Why It’s Good To Offend Students

Alison Bechdel, scene from "Fun Home"

Alison Bechdel, scene from “Fun Home”

Do yourself a favor and read this stimulating Salon article by a Brooklyn political science professor about a swirling controversy around Alison Bechdel’s Fun Home. The graphic novel was assigned to all entering students at Duke University this fall, and one self-described Christian is refusing to read it on the grounds that it is, well, unchristian.

Corey Robin believes that the assignment is valuable because it is creating a stir. What better way to stimulate thinking, he asks. He explains what the controversy is about:

The latest bomb in the campus wars was set off by Duke University freshman David Grasso’s announcement on Facebook that he would not read Alison Bechdel’s “Fun Home,” which the university had recommended incoming students read over the summer. Bechdel’s graphic memoir narrates her relationship with her closeted gay father; she, too, is gay. The book visually depicts a scene in which the narrator masturbates and another in which she gives oral sex to another woman. Grasso thinks the book is pornographic; reading it, he says, would violate his Christian beliefs.

##########

→ **WRITTEN INSTRUCTION 1**
Which people are named by name in the post about the Fun Home controversy? List every one.
→ **WRITTEN INSTRUCTION 2**
In the post about the Fun Home controversy, where did David Grasso announce that he would not read the book?
→ **WRITTEN INSTRUCTION 3**
Extend the post about the Fun Home controversy, picking up after its final sentence.

→ **RAW RECORDS**

##########

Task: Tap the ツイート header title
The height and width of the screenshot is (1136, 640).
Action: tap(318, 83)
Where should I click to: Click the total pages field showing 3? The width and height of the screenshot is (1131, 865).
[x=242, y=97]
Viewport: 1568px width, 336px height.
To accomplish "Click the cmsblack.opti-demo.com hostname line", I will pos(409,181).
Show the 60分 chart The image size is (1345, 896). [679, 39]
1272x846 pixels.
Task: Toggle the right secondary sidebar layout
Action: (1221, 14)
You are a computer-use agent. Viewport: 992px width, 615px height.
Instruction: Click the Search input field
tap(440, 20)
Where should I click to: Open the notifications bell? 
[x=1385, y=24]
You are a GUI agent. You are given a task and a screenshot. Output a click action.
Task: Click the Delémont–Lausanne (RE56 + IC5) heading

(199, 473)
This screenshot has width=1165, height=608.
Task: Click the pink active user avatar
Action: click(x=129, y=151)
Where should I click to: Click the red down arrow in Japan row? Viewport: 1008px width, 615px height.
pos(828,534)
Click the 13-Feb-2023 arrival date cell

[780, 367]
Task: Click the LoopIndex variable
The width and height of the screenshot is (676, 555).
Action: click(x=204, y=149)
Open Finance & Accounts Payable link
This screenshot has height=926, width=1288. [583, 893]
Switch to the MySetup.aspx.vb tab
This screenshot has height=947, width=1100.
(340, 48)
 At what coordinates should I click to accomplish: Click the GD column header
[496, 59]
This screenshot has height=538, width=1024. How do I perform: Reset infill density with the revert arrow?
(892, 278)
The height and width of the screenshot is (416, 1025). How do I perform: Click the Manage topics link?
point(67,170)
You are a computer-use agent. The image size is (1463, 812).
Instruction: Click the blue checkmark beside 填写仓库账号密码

##########

→ **EXERCISE RESPONSE 1**
Alison Bechdel, Corey Robin, David Grasso

→ **EXERCISE RESPONSE 2**
On Facebook.

→ **EXERCISE RESPONSE 3**
In his article, Robin includes a great quotation by Kafka about difficult books:

Altogether, I think we ought to read only books that bite and sting us. If the book we are reading doesn’t shake us awake like a blow on the skull, why bother reading it in the first place? So that it can make us happy, as you put it? Good God, we’d be just as happy if we had no books at all; books that make us happy we could, at a pinch, also write ourselves. What we need are books that hit us like a most painful misfortune, like the death of someone we loved more than we love ourselves, that make us feel as though we had been banished to the woods, far from any human presence, like a suicide. A book must be the axe for the frozen sea within us. That is what I believe.

Robin says that he would rather have students attacking the books he assigns than remaining indifferent to them. He cites the wonderful Bertolt Brecht poem “The Burning of the Books” (I’ve posted on it here) in which the poet is outraged to find his work missing from the list of condemned books:

Burn me! He wrote with flying pen, burn me! Haven’t my books
Always reported the truth? And here you are
Treating me like a liar! I command you:
Burn me!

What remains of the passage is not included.